* Activity:
The copy should hold exactly the lines below from the one that contains "Screen dimensions: 959x626" through the one that contains "Select the 0,56 mH inductor component" and nothing else, so no pictures.

* Supplied data:
* * * * * * *

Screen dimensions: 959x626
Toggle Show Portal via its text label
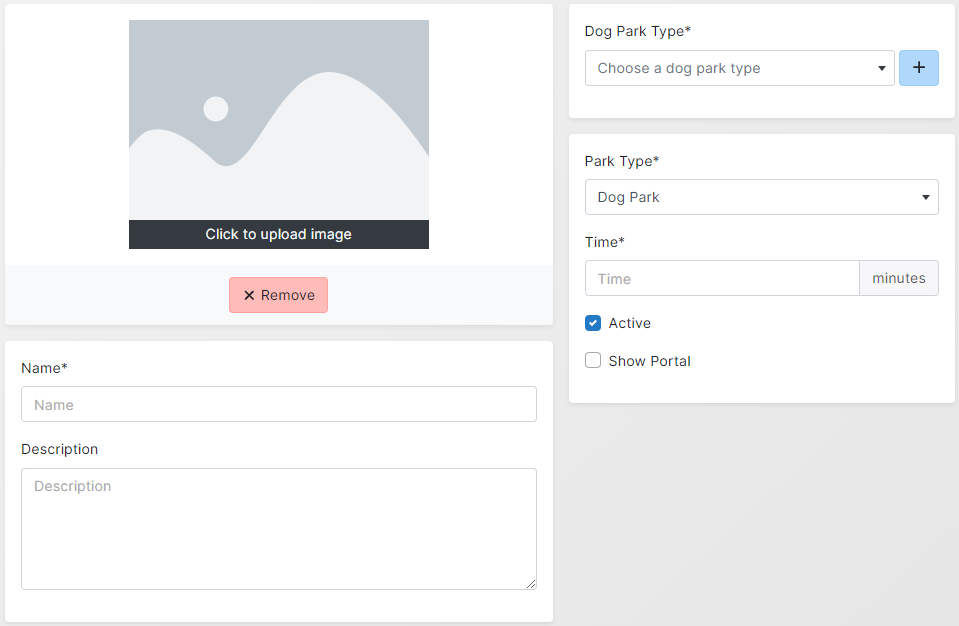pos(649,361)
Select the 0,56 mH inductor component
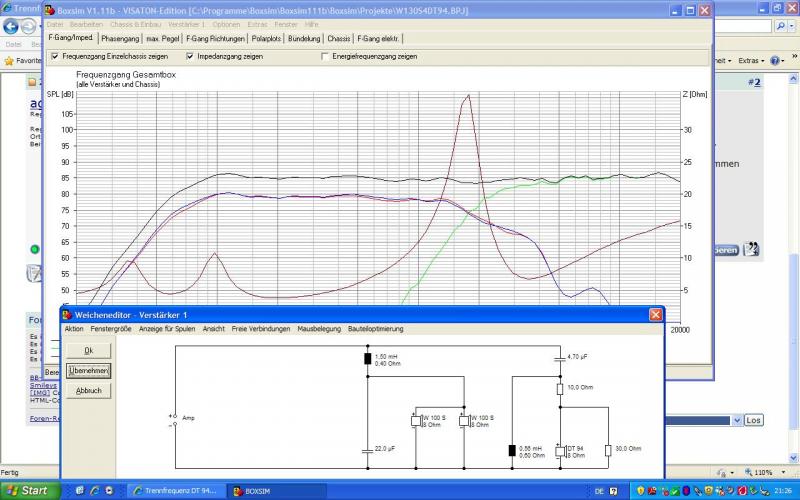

* * * * * * *

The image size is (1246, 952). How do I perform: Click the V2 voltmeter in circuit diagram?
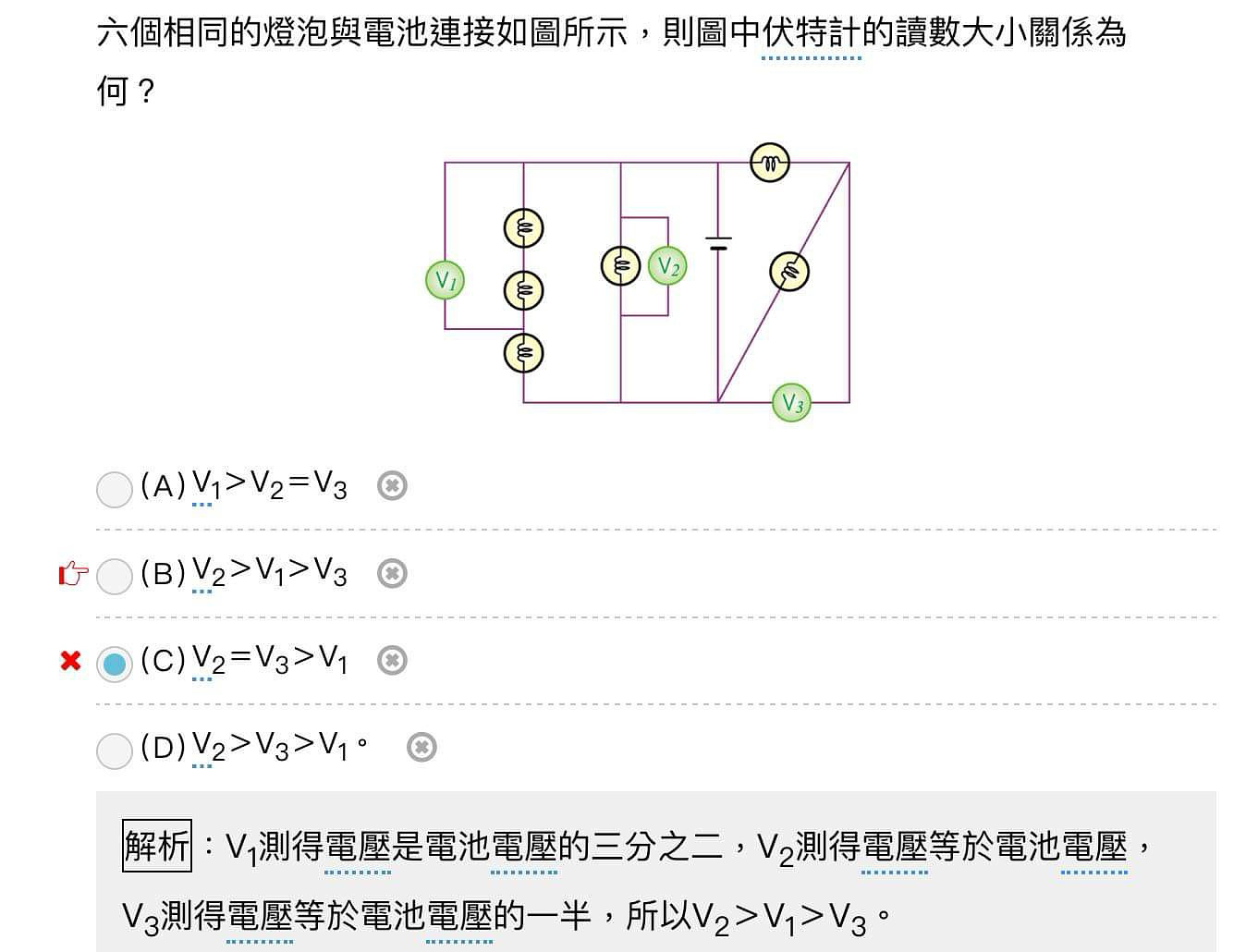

* * * * * * *

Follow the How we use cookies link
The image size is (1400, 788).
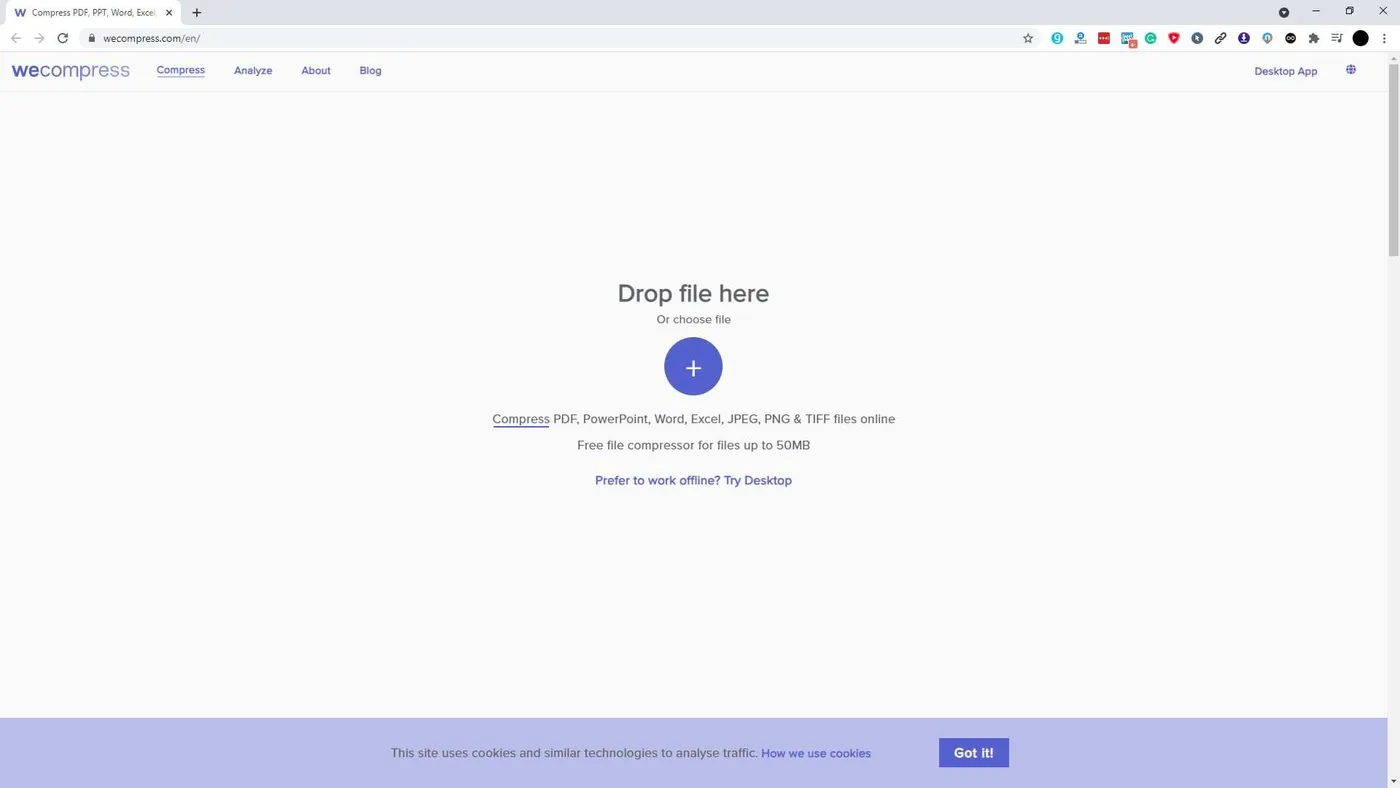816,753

* * * * * * *

* Result of the exercise:
Screen dimensions: 959x626
Toggle Show Portal via its text label
pos(649,361)
Select the 0,56 mH inductor component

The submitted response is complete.